Kinder sind nicht an allen öffentlichen Orten erwünscht. Das merkt man aber erst, wenn man zufällig mal selbst eins dabei hat. Denn solange ich selbst nicht Mutter war, fand ich es oft einfach ganz normal, dass Kinder manchmal einfach unpassend sind. Fremde Kinder sind eben einfach etwas anderes als eigene Kinder. Und trotzdem stieß ich auch als noch kinderlose Frau auf Situationen, die mir höchst merkwürdig vorkamen. Zum Beispiel in diesem einen Restaurant, in dem Hunde erlaubter waren als Kinder. 

Rückblick: April 2013

Mit bestimmten Paradoxa muss man wohl einfach leben. Ich liebe mein Pony, auch wenn es nicht so schön glänzt wie Black Beauty. Aber wo kommt es hin wenn ich in den Urlaub fahre? Und darf es mit in den Falafelimbiss meines Vertrauens oder muss ich es draußen anbinden?

Es ist an der Zeit, eine Internet-Freizeitbeschäftigung zuzugeben, die mir durchaus etwas peinlich ist. Ich lese gerne in sogenannten „Freakshows“ im Ponyforum auf pferd.de. Nachdem ich an der Uni in Sofia eine kleine Arbeit über dieses durchaus interessante Internetphänomen geschrieben habe, in dem (größtenteils weibliche) PferdebesitzerInnen sehr persönliche Tagebücher über sich und ihre Pferde führen, bin ich irgendwie drauf hängen geblieben. Ich befriedige damit wohl eine etwas verkappte Art von Voyeurismus. Andere lesen Gala. Ich lese Ponyforum.
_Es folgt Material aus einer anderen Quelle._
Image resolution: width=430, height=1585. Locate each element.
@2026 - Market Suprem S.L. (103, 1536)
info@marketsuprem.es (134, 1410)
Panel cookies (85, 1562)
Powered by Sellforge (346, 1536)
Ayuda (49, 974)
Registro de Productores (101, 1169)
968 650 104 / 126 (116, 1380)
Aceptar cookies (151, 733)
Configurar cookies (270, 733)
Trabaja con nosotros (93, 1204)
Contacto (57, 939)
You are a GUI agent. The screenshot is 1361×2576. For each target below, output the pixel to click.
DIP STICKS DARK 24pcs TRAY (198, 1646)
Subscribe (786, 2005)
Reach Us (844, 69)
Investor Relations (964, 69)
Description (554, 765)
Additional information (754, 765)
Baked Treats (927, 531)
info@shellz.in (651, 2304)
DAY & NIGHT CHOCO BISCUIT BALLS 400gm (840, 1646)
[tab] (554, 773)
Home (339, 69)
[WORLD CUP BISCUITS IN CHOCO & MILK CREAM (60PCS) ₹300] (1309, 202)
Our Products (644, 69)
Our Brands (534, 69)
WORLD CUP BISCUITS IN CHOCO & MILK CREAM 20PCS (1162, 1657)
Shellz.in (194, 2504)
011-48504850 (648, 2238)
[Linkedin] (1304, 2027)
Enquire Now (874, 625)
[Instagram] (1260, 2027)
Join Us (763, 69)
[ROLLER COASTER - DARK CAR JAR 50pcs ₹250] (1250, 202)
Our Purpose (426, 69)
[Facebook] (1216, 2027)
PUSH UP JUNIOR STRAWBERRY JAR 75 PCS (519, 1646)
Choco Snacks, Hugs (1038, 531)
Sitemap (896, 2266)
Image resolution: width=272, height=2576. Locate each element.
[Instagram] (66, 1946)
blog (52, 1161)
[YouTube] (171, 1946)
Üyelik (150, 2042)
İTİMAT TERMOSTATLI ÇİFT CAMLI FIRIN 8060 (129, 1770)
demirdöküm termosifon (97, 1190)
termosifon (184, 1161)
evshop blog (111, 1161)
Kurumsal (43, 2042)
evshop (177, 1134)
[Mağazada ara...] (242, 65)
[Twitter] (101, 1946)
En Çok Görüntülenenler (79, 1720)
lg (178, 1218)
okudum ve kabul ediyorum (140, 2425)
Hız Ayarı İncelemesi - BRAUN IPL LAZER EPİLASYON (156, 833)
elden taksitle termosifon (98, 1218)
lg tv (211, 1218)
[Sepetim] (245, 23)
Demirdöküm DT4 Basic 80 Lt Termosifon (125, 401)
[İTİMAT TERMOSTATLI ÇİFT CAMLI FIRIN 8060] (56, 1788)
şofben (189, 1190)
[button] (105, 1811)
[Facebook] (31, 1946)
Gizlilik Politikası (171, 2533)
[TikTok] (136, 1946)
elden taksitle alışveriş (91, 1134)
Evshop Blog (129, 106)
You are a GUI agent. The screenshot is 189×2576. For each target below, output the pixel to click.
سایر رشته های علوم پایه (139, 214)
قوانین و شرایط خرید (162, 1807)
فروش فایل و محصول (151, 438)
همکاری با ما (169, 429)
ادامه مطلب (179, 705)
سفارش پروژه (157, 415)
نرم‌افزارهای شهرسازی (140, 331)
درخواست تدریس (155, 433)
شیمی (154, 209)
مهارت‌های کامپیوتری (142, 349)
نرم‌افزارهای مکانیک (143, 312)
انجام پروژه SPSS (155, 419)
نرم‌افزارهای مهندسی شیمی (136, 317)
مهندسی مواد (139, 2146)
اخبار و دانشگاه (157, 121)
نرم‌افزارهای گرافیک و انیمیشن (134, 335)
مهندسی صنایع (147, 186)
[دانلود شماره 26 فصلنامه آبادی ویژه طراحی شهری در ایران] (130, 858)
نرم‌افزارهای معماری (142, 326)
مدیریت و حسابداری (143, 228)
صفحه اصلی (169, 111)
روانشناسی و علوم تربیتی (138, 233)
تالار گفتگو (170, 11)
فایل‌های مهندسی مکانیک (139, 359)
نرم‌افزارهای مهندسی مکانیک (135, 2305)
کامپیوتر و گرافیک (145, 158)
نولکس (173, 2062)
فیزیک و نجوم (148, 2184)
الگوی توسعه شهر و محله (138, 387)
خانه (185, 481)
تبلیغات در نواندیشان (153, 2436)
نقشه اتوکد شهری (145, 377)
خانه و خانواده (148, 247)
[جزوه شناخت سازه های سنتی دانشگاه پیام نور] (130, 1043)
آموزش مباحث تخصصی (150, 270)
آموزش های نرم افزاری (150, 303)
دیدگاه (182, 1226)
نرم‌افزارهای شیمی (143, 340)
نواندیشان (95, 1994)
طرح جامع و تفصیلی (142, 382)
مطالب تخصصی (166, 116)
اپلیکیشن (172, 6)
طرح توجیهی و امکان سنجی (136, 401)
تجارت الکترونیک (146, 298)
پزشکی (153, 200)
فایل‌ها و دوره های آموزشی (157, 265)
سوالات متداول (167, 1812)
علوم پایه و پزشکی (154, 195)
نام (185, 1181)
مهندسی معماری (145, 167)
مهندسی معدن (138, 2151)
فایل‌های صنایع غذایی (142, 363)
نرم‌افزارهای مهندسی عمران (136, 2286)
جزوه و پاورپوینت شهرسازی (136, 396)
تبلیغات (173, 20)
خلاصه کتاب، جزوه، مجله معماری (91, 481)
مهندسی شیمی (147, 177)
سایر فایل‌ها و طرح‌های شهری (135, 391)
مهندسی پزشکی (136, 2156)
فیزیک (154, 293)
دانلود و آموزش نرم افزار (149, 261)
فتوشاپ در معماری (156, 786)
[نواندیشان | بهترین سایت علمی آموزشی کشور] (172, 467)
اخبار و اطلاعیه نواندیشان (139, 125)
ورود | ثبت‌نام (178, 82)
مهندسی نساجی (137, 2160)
In einer Freakshow, die ich verfolge, schreibt die TE (= Threaderstellerin, auch ich musste Vokabeln wie diese erst lernen) über ihre Situation als Vollzeit arbeitende Hundehalterin:

„Ganz ehrlich ginge es bei uns ohne Hundesitterin auch nicht. Aber ich hab mir irgendwann gedacht, es gibt auch Mütter, die Kinder haben und arbeiten, warum sollte also ein Hund nicht in den „Kindergarten“ gehen. Unsere Mäuse werden von Montag-Donnerstag nachmittags liebevoll durch unsere Hundesitterin betreut. Am Freitag hat mein Mann schon Mittags Feierabend. Alles eine Frage der Organisation, wie mit Kind auch.“

Ist doch irgendwie schön, wenn Hunde so geschätzt und ins Leben integriert werden! Mit Amusement las ich dem Mann besagten Paragraphen vor, und er verstand nicht ganz, warum Menschen sich den Stress mit Fremdbetreuung und Abholen für einen Hund überhaupt antun. Will man nicht viel eher seine Freiheiten genießen, wenn man schon keine Kinder hat? Ich musste unwillkürlich an das Urlaubsproblem mit Haustier denken. Wer betreut den Hund, wenn man mal eben an die Côte d’Azur jetten will? Das Kind kann man da schon eher mitnehmen, aber Hunde sieht nicht jedes Hotel oder Strandrestaurant gern.

Hunde sind OK. Aber Kinder?!

Dabei hatte ich noch vor einigen Monaten eine gegenläufige Erfahrungen gemacht. Mit einigen Freunden/-innen hatte ich mich in einem netten Restaurant in Essen verabredet und hatte zuvor von einer meiner Freundinnen den Auftrag erhalten, bei der Reservierung nachzufragen, ob Hunde erlaubt wären. Auch ein Kind wollten wir gern mitbringen. Hier in etwa der Verlauf des Gesprächs:

Ich: Ich würde gerne einen Tisch für sieben Personen reservieren. Und wir würden noch ein Kind mitbringen, aber das ist sicher kein Problem?
Kellner: Na, das müssen Sie ja wissen, ob das ein Problem ist. Also, unser Restaurant ist Freitag abends immer sehr gut besucht und da wird es schon mal schnell sehr eng. Das kann ich Ihnen wirklich nicht sagen, ob das dann passt. Das sehen Sie dann.
Ich (eingeschüchtert): Nun, einen Hund mitzubringen geht dann sicher auch nicht so gut?
Kellner (beinahe empört): Aber doch, Hunde sind bei uns erlaubt! Dochdoch, den können Sie gern mitbringen.
Ich: Es ist ein sehr großer Hund. Das Kind ist übrigens ziemlich klein.
Kellner: Nein, nein, machen Sie sich keine Sorgen. Bringen Sie den Hund ruhig mit.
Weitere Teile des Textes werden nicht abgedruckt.